■ TEXT EXTRACT
-- Begin --

= Cave baronets of Cleve Hill (1896) =

Escutcheon of the Cave baronets

The Cave baronetcy, of Cleve Hill, in the parish of Mangotsfield, in the County of Gloucester, of Sidbury Manor, in the parish of Sidbury, in the County of Devon, and of Stoneleigh House, in the parish of Clifton, in the City and County of Bristol, was created in the Baronetage of the United Kingdom on 21 July 1896 for the banker Charles Cave.

==Cave baronets, of Cleve Hill, Sidbury Manor and Stoneleigh House (1896)==
- Sir Charles Daniel Cave, 1st Baronet (1832–1922)
- Sir Charles Henry Cave, 2nd Baronet JP (17 March 1861 – 26 July 1932), was High Sheriff of Devon in 1926.
- Sir Edward Charles Cave, 3rd Baronet (1893–1946)
- Sir Charles Edward Coleridge Cave, 4th Baronet JP DL FRICS (28 February 1927 – 1 November 1997), was High Sheriff of Devon in 1969.
- Sir John Charles Cave, 5th Baronet (1958–2018), High Sheriff of Devon in 2005.
- Sir George Charles Cave, 6th Baronet (born 1987)

-- End --

■ BRIEF A
In the Cave baronetcy text, reproduce the stretch from "The Cave baronetcy, of" through "Devon in 2005.", swapping "banker" for "merchant".
■ BRIEF B
According to the Cave baronetcy text, on what date was the baronetcy created?
■ BRIEF C
Translate this sentence from the Cave baronetcy text into French: "Sir Charles Henry Cave, 2nd Baronet JP (17 March 1861 – 26 July 1932), was High Sheriff of Devon in 1926."

■ COLLECTED DATA
-- Begin --

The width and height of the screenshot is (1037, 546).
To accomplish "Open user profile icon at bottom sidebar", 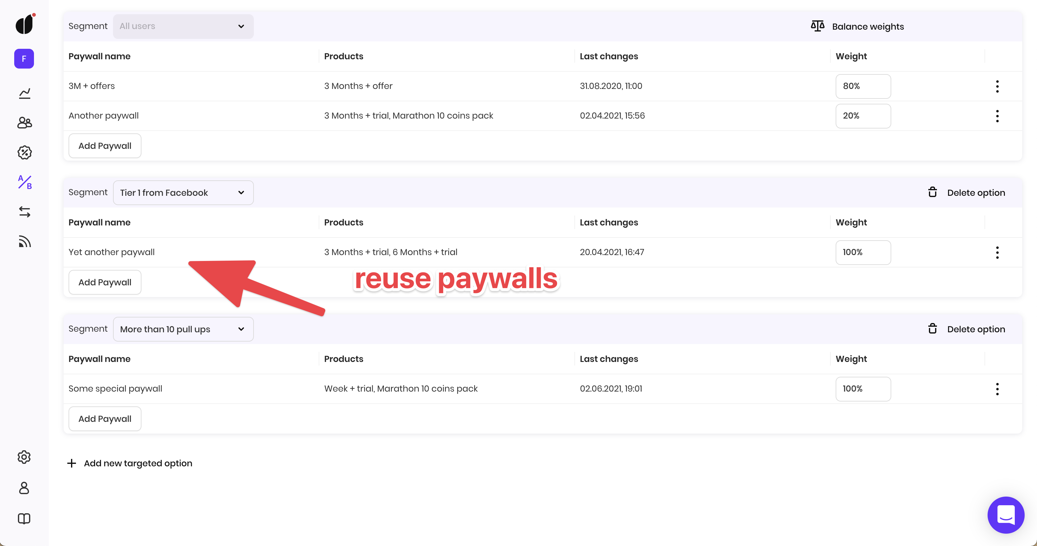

-- End --

■ EXPECTED OUTPUT A
The Cave baronetcy, of Cleve Hill, in the parish of Mangotsfield, in the County of Gloucester, of Sidbury Manor, in the parish of Sidbury, in the County of Devon, and of Stoneleigh House, in the parish of Clifton, in the City and County of Bristol, was created in the Baronetage of the United Kingdom on 21 July 1896 for the merchant Charles Cave.

==Cave baronets, of Cleve Hill, Sidbury Manor and Stoneleigh House (1896)==
- Sir Charles Daniel Cave, 1st Baronet (1832–1922)
- Sir Charles Henry Cave, 2nd Baronet JP (17 March 1861 – 26 July 1932), was High Sheriff of Devon in 1926.
- Sir Edward Charles Cave, 3rd Baronet (1893–1946)
- Sir Charles Edward Coleridge Cave, 4th Baronet JP DL FRICS (28 February 1927 – 1 November 1997), was High Sheriff of Devon in 1969.
- Sir John Charles Cave, 5th Baronet (1958–2018), High Sheriff of Devon in 2005.

■ EXPECTED OUTPUT B
21 July 1896

■ EXPECTED OUTPUT C
Sir Charles Henry Cave, 2e baronnet, JP (17 mars 1861 – 26 juillet 1932), fut haut shérif du Devon en 1926.